No momento da leitura, entramos em modo de “teoria” e intencionalmente acionamos uma área do cérebro diferente. Mas será que não é possível praticar enquanto se estuda e vice-versa? Uma prática pode gerar um grande aprendizado teórico e uma leitura pode ativar fortemente as emoções e gerar um resultado. Num retiro que fiz no início desse ano, a monja me deu a seguinte sugestão: usar um livro que eu estava lendo para meditar. Fomos juntas para a capela e conforme eu lia o livro em voz baixa, entoava em voz alta certos trechos que ressoaram fortemente em mim. Ela prosseguia entoando de volta outras frases que completavam as minhas. Isso gerou um tipo de ritual sagrado (eram ao mesmo tempo entoações dirigidas para Deus alternadas por uma sessão de leitura silenciosa), que fez surgir em mim muitas emoções e foi bastante poderoso. Pude aplicar a energia residual daquele momento em outras práticas que realizei logo a seguir.

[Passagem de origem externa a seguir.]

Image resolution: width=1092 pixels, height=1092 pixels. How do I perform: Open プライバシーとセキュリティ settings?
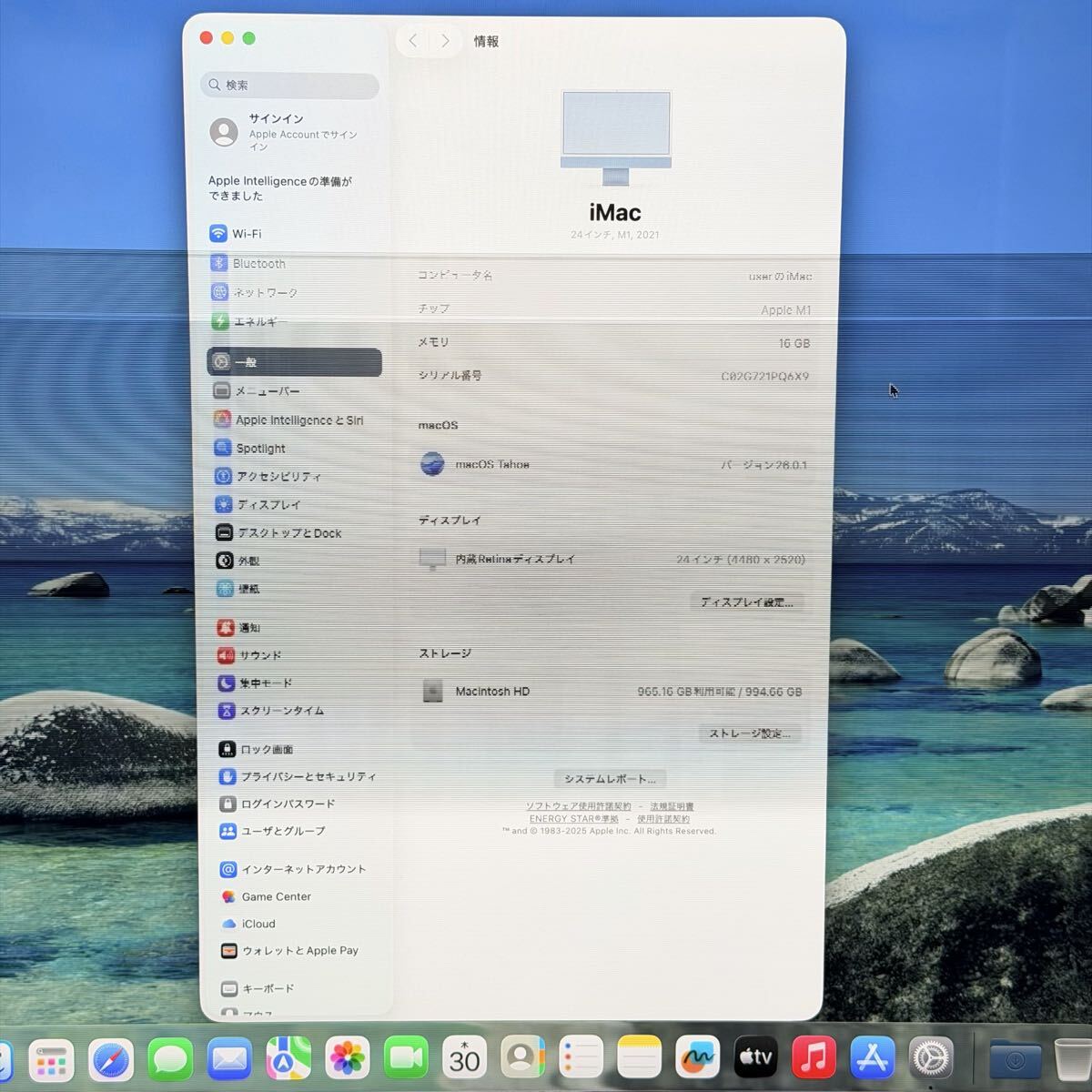click(307, 776)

Eu honestamente acho que essa briga de qual é mais importante, teoria ou prática, é desnecessária. Ambas são importantes e possuem seu lugar e seu momento na nossa vivência espiritual. Alguns se focam mais na teoria, outros mais na prática (assim como é o caso de nossas profissões), por variados motivos: por exemplo, porque se sentem inspirados em ir mais a fundo em uma delas naquele momento e simplesmente seguem essa intuição. E em outras épocas da vida isso pode mudar, de forma completamente natural.

Acredito que exista um sentido na divisão entre teoria e prática. Não sou contra sistematizações e não critico a forma com que a linguagem atrapalha na comunicação, já que sou da posição de que os benefícios superam os malefícios nesse caso. É aceitável que um magista que julgue estar lendo demais tente separar um tempo para a prática, ou que alguém que passe o dia lançando sigilos e erre muitos deles julgue que um maior aprofundamento na teoria possa levá-lo a uma solução original para melhorar a eficácia de sua magia. Entretanto, o ritmo e o estilo de cada um  deve ser respeitado.

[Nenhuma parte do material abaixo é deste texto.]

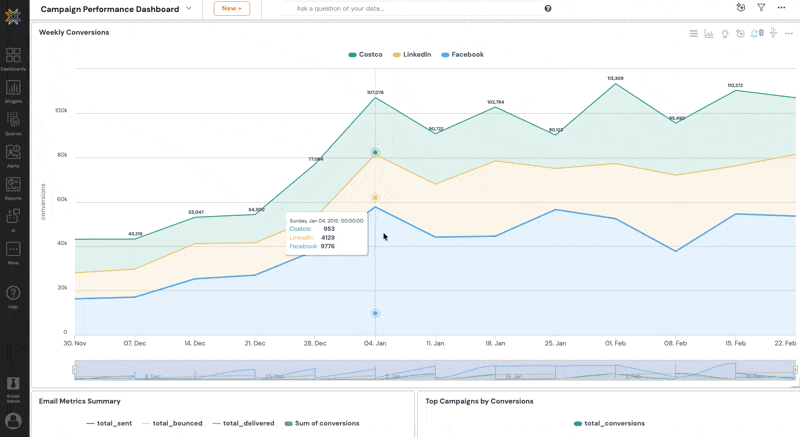Open the dashboard filter funnel icon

Não é só porque eu (ou outra pessoa) leio muito, ou pratico muito, e isso funcione muito bem para mim que irá funcionar para todo mundo. É preciso reconhecer a importância de se chegar a uma harmonia entre ambos, mas que é uma harmonia para mim e para você? A magia do caos dá muita importância à magia prática (e rápida), mas também existem centenas de livros de caoísmo. Julian Vayne propôs o movimento do “slow chaos” como uma alternativa à magia rápida (como sigilos) dos caoístas. De forma análoga, pode existir um sistema na magia (e eles de fato existem) com foco intensamente teórico. Cada paradigma tem suas vantagens e desvantagens. É melhor ou pior ter mais teoria ou mais prática? Depende de seus objetivos.

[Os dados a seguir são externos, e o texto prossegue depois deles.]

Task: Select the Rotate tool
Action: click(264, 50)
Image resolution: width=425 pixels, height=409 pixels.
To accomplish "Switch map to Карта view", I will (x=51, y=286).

Na magia do caos não devemos nos prender a regras e fórmulas prontas. Se você está cansado de escutar: “Pare de estudar e pratique”, mas você está muito feliz atualmente na sua vida espiritual, pessoal e profissional, além de as poucas magias que você faz funcionarem muito bem, qual é o problema? E o contrário também é verdadeiro: vamos supor que você faça muitos rituais, use vários servidores e faça magias de muitos tipos, mas raramente leia, pouco sabe de teoria da magia. E é criticado por ser ignorante, por não saber o que está fazendo, por seguir superstições sem base teórica.

Da mesma forma que pessoas simples, que não sabem ler ou escrever, mas mantém uma prática fenomenal em suas religiões, indo na igreja todo dia, rezando o terço diariamente, etc, são criticadas por não conhecerem alta teologia. Se você está feliz, se as coisas estão dando certo, há algo errado? Ou será que há algo errado na pessoa que te criticou, que não aceita a diversidade da magia e a existência de diferentes caminhos para objetivos semelhantes?

Conselhos possuem seu valor. Pondere o conselho de seu amigo sobre estudar mais ou praticar mais. Porém, no final, a decisão cabe a você, que é aquele que mais sabe do que você precisa nesse momento para ir adiante. As pessoas não precisam necessariamente das mesmas coisas e não existe uma fórmula mágica para todo mundo. Sim, tente equilibrar entre teoria e prática. Mas a medida desse equilíbrio é você quem decide, e sempre lembrando que as duas não são antagônicas e nem são assim tão separadas.